REQUIRED ACTION:
Would you reproduce exactly the lines below from the one holding "Where should I click to: Open" through the one holding "Go to next page in Google table", inclusive, and no others?

(Stored items)
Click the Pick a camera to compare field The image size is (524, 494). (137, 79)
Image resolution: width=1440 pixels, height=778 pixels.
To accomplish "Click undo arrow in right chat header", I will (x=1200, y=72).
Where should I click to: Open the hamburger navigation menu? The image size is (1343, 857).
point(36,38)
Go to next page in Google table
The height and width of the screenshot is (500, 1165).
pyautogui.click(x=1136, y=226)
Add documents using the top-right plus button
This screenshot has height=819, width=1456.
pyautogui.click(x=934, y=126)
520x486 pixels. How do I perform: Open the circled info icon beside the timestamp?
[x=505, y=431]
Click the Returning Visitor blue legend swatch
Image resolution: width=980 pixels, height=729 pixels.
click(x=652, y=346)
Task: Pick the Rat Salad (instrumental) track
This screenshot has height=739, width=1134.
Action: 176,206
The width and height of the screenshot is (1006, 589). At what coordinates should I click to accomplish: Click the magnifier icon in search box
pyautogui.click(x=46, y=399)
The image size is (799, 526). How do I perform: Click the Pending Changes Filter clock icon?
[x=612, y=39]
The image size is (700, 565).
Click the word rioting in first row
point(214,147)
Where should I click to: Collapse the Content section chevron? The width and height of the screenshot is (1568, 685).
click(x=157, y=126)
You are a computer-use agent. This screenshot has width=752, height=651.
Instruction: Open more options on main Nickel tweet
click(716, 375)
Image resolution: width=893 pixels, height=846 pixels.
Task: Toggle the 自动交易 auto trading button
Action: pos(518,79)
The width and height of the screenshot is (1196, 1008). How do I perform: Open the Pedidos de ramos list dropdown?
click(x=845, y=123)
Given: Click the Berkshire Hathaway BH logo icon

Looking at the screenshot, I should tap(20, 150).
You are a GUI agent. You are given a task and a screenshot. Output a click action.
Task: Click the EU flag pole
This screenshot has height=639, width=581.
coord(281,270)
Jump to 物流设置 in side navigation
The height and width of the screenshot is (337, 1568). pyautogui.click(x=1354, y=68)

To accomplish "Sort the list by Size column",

ANSWER:
Where should I click to: Open the hamburger navigation menu? The image size is (1343, 857).
point(36,38)
Go to next page in Google table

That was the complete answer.